StarAgri is an India based agricultural marketing company providing warehousing, procurement  and Collateral Management  of Agri-Commodities. StarAgri was established in April 2006 by former ICICI Bank associates and has a presence at 190 locations across 16 Indian states. It has 800 agri commodity warehouses under its control, with a cumulative capacity of around 1.2 million metric tons. The number of employees at the company is over 500.StarAgri has five post-harvesting focus areas: agri-warehousing, procurement, collateral management, lab testing and logistics. A bulk of its revenues  (65%) are derived from warehousing services.

History
StarAgri was founded in April 2006 by four former ICICI associates: Suresh Goyal, Amith Agarwal, Amit Mudawala and Amit Khandelwal. The company was formed with an initial paid-up capital of Rs.5 lakhs. The paid-up capital was raised to Rs.50 lakhs in 2007–08.

Business Strategy
The company currently has a direct relationship with over 5,000 farmers. The organization has enabled various banks  to disburse a credit of Rs.3,000 crore as rural credit over the last five years. Its turnover in 2012-13 was Rs.73 crore with a net profit of Rs.24 crore. It is expecting a turnover  of Rs.120 crore in 2013–14. StarAgri has achieved ISO 9001:2008  & ISO 22000:2005  accreditation. It was recently announced to be one of the four unlisted companies participating in the Religare Consumer Conference 2014.

Customers
The Company collaborates with over 375 food processing companies, including Cargill India and Archer Daniels Midland and meets their demand by buying from farmers and mandis (wholesale markets). It has 15 labs to ensure purchases meet client-specifications in terms of quality and quantity. StarAgri caters to customers ranging from banks to international bulk commodity buyers, food, health  & FMCG companies and commodity exchanges. It is authorized to hold commodities worth Rs.25 billion over 110 collateral management locations through tie-ups  with some of the country's financial institutions.

Tie-Ups
StarAgri has tie-ups with 23 banks and financial institutions that give farmers credit, using agri-commodities in the warehouses as collateral.

In July 2014, StarAgri entered into Memorandum of Understanding with Karnataka Bank for extending storage facilities to farmers and finance against the warehouse receipts.

In February 2014, StarAgri tied up with Canara Bank.
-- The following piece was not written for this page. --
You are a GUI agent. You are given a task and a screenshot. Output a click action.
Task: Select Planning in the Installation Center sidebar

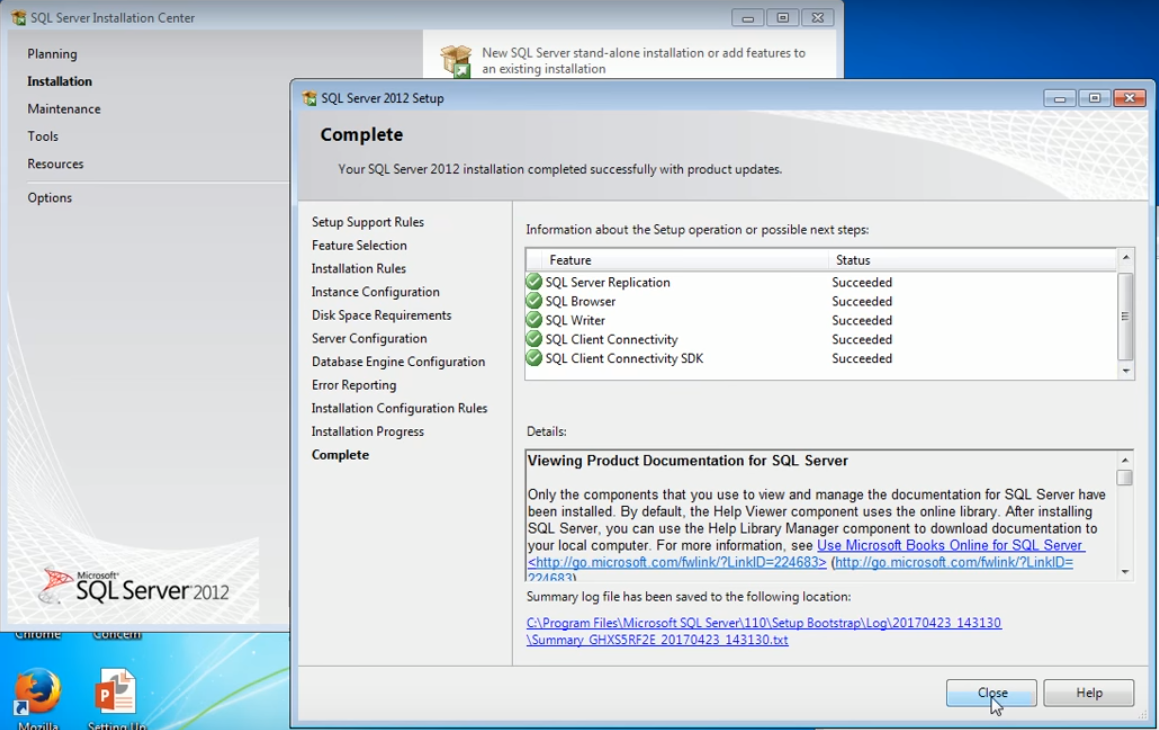(x=52, y=54)
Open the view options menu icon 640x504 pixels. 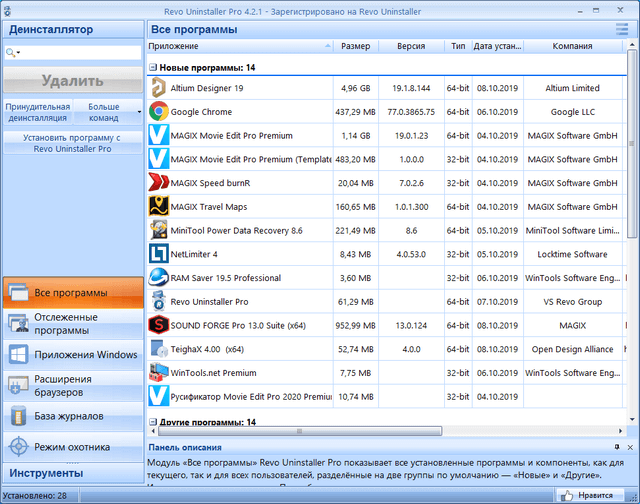[x=622, y=30]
The partnership is to assist farmers in financing their requirements at all stages of the supply chain, ranging from pre-harvesting to the marketing and export stages.

In 2013, the company signed Memorandum of Understanding with Corporation Bank for providing finance against warehousing receipts.

In 2012, StarAgri collaborated with State Bank of India, for farmer funding and collateral management. It also entered into a partnership with Dena Bank in the same year for warehousing receipt funding.

In 2009, StarAgri tied up with Axis Bank and Punjab National Bank, for collateral management services. During the same year, the company also entered into a strategic alliance with NCDEX as a warehousing service provider.

In 2008, it tied up with IndusInd Bank for collateral management services and started operations in Haryana.

In 2007, the company launched its warehousing services with Rs 303 crore credit facility from ICICI Bank, for warehouse receipt-based funding. This was the largest ever credit facility provided by ICICI Bank.

In addition, StarAgri has collaborated with Bank of Baroda, Central Bank of India,  IDBI Bank and Kotak Mahindra Bank among others. Among financial institutions, it has collaborated with Reliance Capital and L&T Finance.

Investments by Temasek & IDFC Private Company
In 2014, Temasek Holdings invested Rs. 250 crore for a significant minority stake in the company. The funds will be utilized in developing assets like warehouses, supply chain & logistics facilities.

In 2012, IDFC Private Equity, invested Rs.150 crore in the company through IDFC PE Fund III for a significant minority stake. This was IDFC's first PE first transaction in agri-services company and its maiden investment in an “Integrated Independent Post Harvest Management Company”.  StarAgri will direct this investment towards expanding high quality warehouse network and also for creating a pan India footprint of the allied post-harvest management services.

Future
Over time, the company plans to spin off its agri-finance division into an NBFC. In addition, it intends to create 50 private mandis licensed by the Agricultural Produce Marketing Committee, which will provide infrastructure services to farmers which are not easily available at regular mandi. Further, StarAgri aims to build silos that will create additional capacity of 2.5 million tonnes to its existing warehousing capacity.

Joint Venture
Taaza Plaza is a Public Private Partnership (PPP) between Star Agriwarehousing & Collateral Management Ltd. (StarAgri) along with Fuzion Inc. Pvt. Ltd. (Fuzion) and the Maharashtra State Agriculture Marketing Board (MSAMB. It is built on the model of sourcing directly from farmer groups across agri-states and making fresh produce available to the end consumer by bypassing intermediaries. The "retail on wheels" shops visit housing societies and similar busy intersections where common people like homemakers can buy their daily produce.